Ukraine’s government issued a statement following the end of the civilian evacuation, calling on Doctors Without Borders (MSF) to rescue the trapped soldiers, saying they have been under “ongoing shelling and attacks by the Russian army” for 72 days in a row.

“Now, there is a lack of medicines, water and food, wounded soldiers are dying because of gangrene and sepsis.”

One commander still in Azovstal wrote on Facebook that his troops could now only hope for a miracle and “that a higher power finds a way to figure out our rescue”.

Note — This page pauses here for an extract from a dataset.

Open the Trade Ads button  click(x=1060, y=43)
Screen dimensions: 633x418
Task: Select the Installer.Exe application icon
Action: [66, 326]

“It feels like I’ve landed in a hellish reality show in which us soldiers fight for our lives and the whole world watches this interesting episode,” said Serhiy Volinski, commander of the 36th marine infantry brigade.

“Pain, suffering, hunger, misery, tears, fears, death. It’s all real,” he added, posting a picture of himself in which he was unshaven, bleary-eyed and seemed to have an injured nose.

Russia has given no indication it will allow the evacuation of the trapped soldiers.

The Azov Battalion, a Ukrainian military unit, said three Ukrainian fighters had been killed and six more were wounded during an evacuation attempt on Friday. Captain Sviatoslav Palamar, deputy commander of the battalion, said his troops had waved white flags and accused Russian forces of firing an anti-tank weapon at a vehicle.

Russian President Vladimir Putin had declared victory in Mariupol on April 21, ordered the plant sealed off, and called for Ukrainian forces inside to disarm.

Mariupol, which lies between the Crimean Peninsula seized by Moscow in 2014 and parts of eastern Ukraine taken by Russia-backed separatists that year, is key to linking the two Russian-held territories and blocking Ukrainian exports.

In Washington, DC, US Central Intelligence Agency Director William Burns said Putin is convinced that “doubling down” on the conflict will improve the outcome for Russia.

“He’s in a frame of mind in which he doesn’t believe he can afford to lose,” Burns said at a Financial Times event.

Moscow calls its actions since February 24 a “special military operation” to disarm Ukraine and rid it of anti-Russian nationalism fomented by the West.

Ukraine and the West say Russia launched an unprovoked war.